### GIVEN TASK
Show every line of the records below that contains the word "should", matching case exactly.

++++++++++++++++++++

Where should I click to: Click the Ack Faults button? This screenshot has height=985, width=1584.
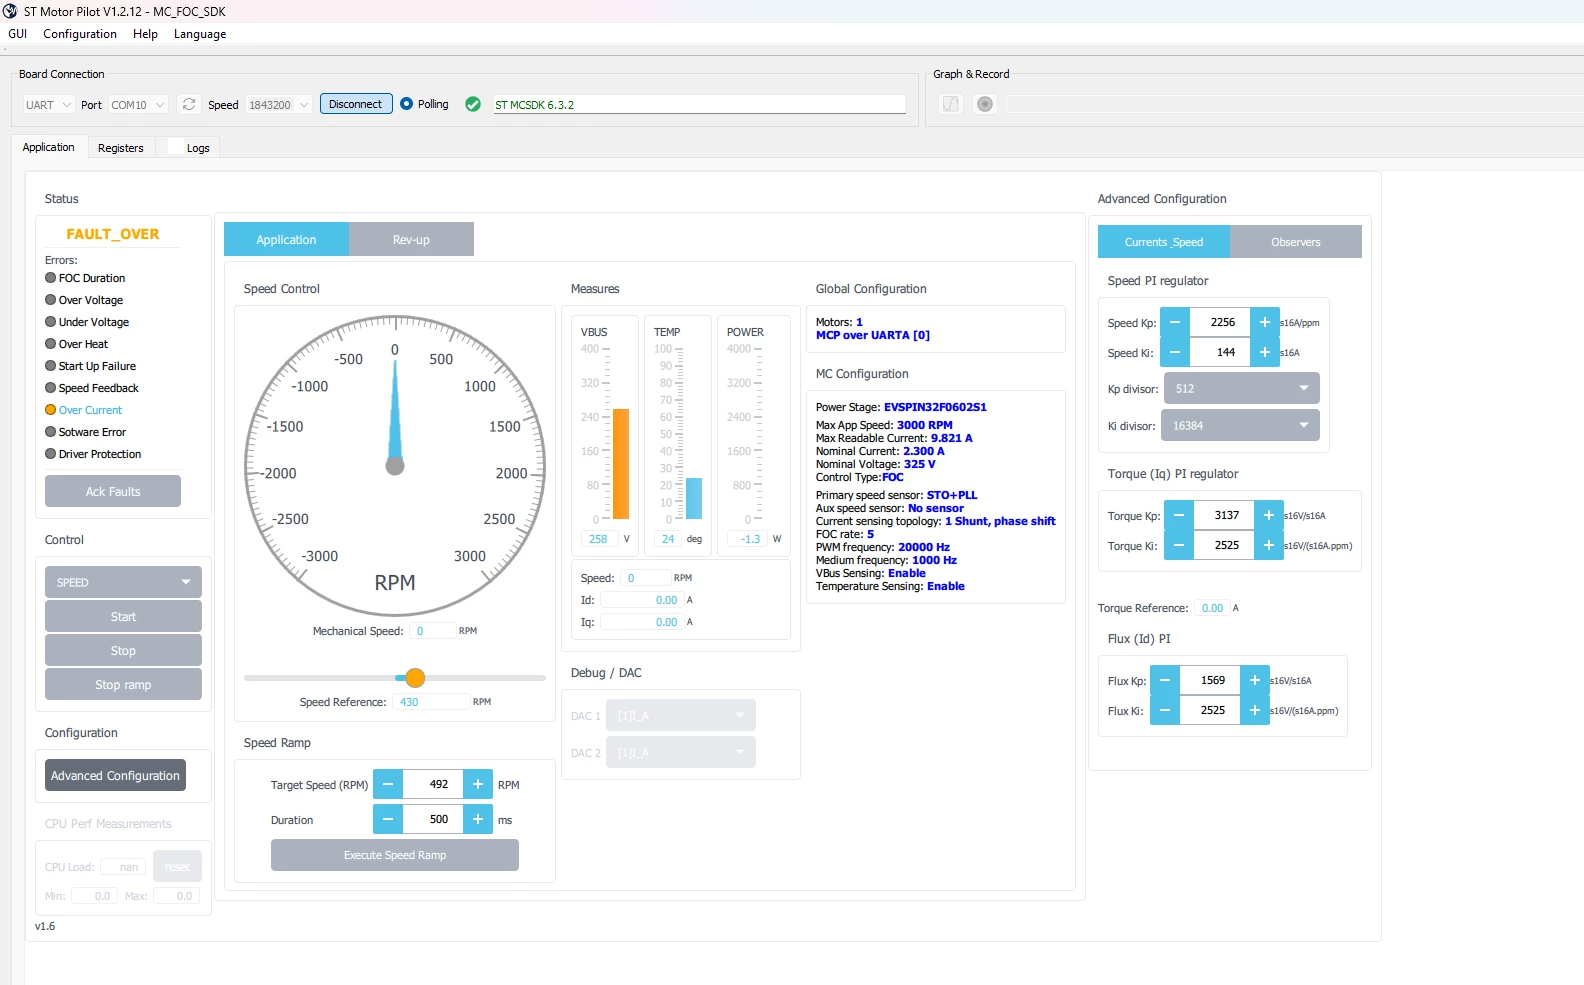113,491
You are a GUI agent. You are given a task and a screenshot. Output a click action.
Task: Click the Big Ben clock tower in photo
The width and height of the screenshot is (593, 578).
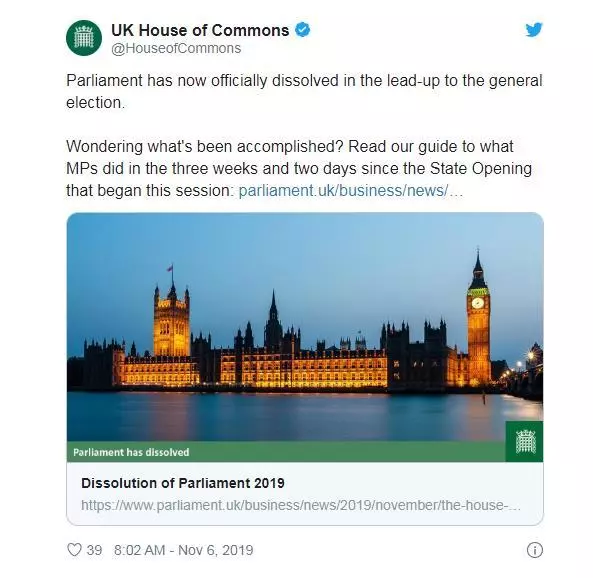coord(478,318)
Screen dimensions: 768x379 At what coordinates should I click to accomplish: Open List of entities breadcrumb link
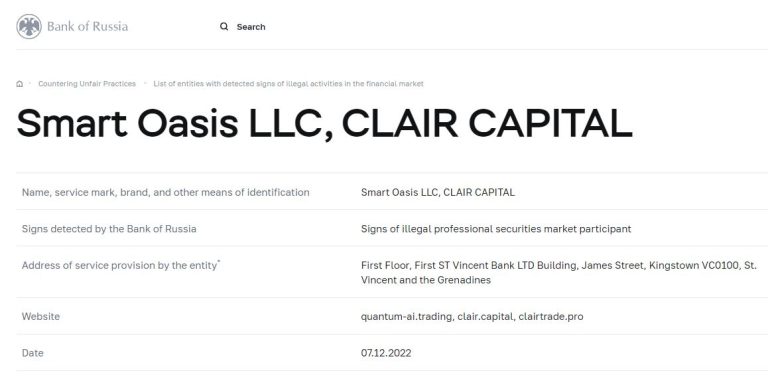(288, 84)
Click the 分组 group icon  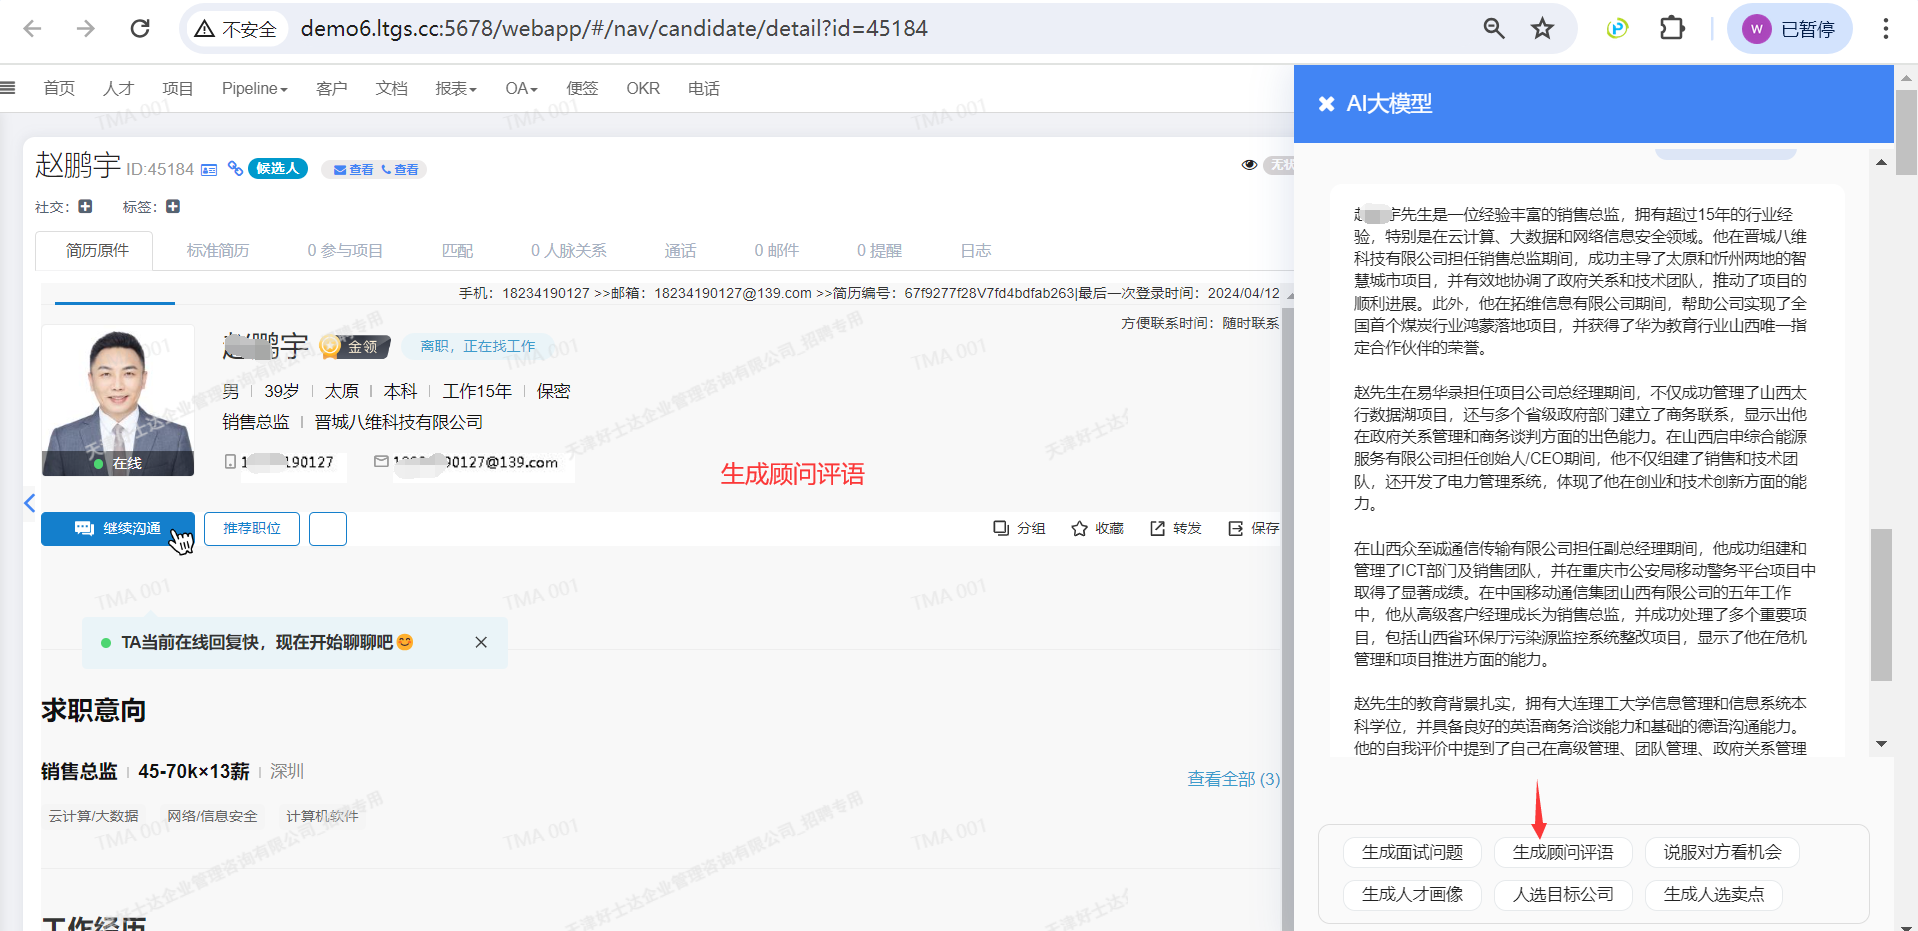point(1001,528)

++++++++++++++++++++

### OUTPUT FOR THIS EXERCISE
Where should I click to: Click the Ack Faults button? This screenshot has height=985, width=1584.
Screen dimensions: 768x379 At what coordinates should I click to accomplish: Open List of entities breadcrumb link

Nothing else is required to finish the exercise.